I haven't seen the film. That being said, it seems like you expected too much out of a man who can't move. Honestly, why would he not be an asshole to people he loved? I would. If I couldn't move, I would be very alienated and very jealous and very hateful. Also, I'm sure I would fantasize about sex constantly since I couldn't even masturbate. The character's change seems more to be about having the courage to try and press on, even if not totally satisfied or at peace. I don't know, just preliminary thoughts upon reading your review.

James Hansen said...

My problem comes in that they use so much voice over to present the change in him that it could have easily been fixed. I don't think he hates the people around him. It makes sense to be alienated, but he says that he has changed and will press on (in the script) but he never shows a change I don't think. I dunno...I don't think it's awful or anything but what they present is really problematic for me. If the only thing he learns is that he should blink because there are hot chicks who will like him...I don't get all the raves.

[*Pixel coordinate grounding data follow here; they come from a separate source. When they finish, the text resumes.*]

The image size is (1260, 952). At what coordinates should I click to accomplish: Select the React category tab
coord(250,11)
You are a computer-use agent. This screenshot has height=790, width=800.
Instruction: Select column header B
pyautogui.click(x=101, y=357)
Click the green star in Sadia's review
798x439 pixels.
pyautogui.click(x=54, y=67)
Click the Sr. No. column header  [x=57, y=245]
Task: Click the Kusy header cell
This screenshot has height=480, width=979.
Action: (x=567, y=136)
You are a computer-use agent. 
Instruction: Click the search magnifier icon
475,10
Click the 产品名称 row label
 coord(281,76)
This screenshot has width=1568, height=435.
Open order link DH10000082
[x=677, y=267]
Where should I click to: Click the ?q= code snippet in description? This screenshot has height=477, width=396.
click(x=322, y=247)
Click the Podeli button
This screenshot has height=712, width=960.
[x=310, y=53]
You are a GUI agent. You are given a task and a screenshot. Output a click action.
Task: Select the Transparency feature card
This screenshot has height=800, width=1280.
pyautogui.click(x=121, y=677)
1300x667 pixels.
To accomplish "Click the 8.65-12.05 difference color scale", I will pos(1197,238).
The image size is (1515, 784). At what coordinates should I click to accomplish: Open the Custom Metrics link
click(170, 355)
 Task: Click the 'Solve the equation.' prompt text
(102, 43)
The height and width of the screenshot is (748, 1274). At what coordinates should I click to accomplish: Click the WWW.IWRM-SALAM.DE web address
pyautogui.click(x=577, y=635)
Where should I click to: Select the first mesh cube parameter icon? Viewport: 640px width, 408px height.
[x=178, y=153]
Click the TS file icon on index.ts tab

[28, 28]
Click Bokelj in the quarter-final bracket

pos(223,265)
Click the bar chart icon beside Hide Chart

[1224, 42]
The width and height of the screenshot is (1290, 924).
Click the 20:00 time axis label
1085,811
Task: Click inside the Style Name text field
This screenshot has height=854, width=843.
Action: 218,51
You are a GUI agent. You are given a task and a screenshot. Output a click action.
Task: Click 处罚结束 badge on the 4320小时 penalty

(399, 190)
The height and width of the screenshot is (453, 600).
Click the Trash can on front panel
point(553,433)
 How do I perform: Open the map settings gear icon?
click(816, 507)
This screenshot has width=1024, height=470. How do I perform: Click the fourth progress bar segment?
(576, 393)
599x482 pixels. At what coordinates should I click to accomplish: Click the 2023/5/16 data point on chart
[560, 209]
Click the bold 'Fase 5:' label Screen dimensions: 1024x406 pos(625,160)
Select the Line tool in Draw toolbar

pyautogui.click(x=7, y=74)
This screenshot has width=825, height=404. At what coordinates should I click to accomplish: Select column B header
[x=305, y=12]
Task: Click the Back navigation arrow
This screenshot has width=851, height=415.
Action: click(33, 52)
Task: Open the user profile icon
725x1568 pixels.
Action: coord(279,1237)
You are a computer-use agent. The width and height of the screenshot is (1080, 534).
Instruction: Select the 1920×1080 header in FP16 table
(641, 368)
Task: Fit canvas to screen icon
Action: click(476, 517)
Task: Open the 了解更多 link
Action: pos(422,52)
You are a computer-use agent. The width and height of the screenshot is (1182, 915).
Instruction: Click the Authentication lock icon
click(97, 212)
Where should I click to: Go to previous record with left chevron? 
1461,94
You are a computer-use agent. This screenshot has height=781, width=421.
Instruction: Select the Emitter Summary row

Thanks for the comments. I am really open to some discourse on this one, especially when you get a chance to see it.

Anonymous said...

Okay, I just saw Diving Bell and I really like/love it (still torn on the rating). As far as the Bauby's character change is concerned, I think he could have legitimately changed his attitude, but who's to say that he would stay in that optimistic mindset from then on out. Vegetable that he is, he still possesses emotions which are capable of fluctuating. And how awesome is von Sydow? That man can amaze me in three languages.

Anonymous said...

I actually watched this film last weekend and had a similar experience. There seems to be a great deal of cognitive dissonance between the film's mixing of two diametrically opposed cinematic modes—specifically mainstream melodrama and art-house tone poem. I certainly didn’t hate it—but I was a little perplexed about all of the accolades. With that said, I should also point out that I totally agree with James that the film has trouble reconciling its life-affirming message-making conveyed through voiceover and on-screen pessimism/defeatism of Bauby’s struggle. Certainly, Schnabel trips over himself attempting to visualize Bauby’s internal tensions and psychic traumas, but at times he seems to get lost in his own cinematic pyrotechnics and forgets to create a convincing character arc. This isn’t a complaint about static characterization—heck, I might have been happier with the film if he did not change and stayed a pessimistic ass all movie. What I do have a problem with, however, is that the film purportedly documents this redemptive transformation and yet fails to do so in a coherent and/or convincing way.

The parts of the film that really worked for me—the claustrophobic opening, the dream sequences, the elegant montages—only pulled me in because of a superficial aesthetic appreciation. If the film wanted to be nothing but a formal exercise, beautiful and empty, I might have enjoyed it more. However, as it also wants to cavort about as an uplifting, triumph-of-the-spirit story, the film fails to catch my interest and comes across as irredeemably hollow.

Ironically, I watched this movie the same week I watched Away From Her, and while that movie lacked the visual panache of The Diving Bell and the Butterfly, I found it infinitely more complex, sincere, and genuinely moving—and, of course, its stripped down elegance goes unnoticed while everyone lauds Schnabel’s sound and fury. Sometimes, I hate Hollywood.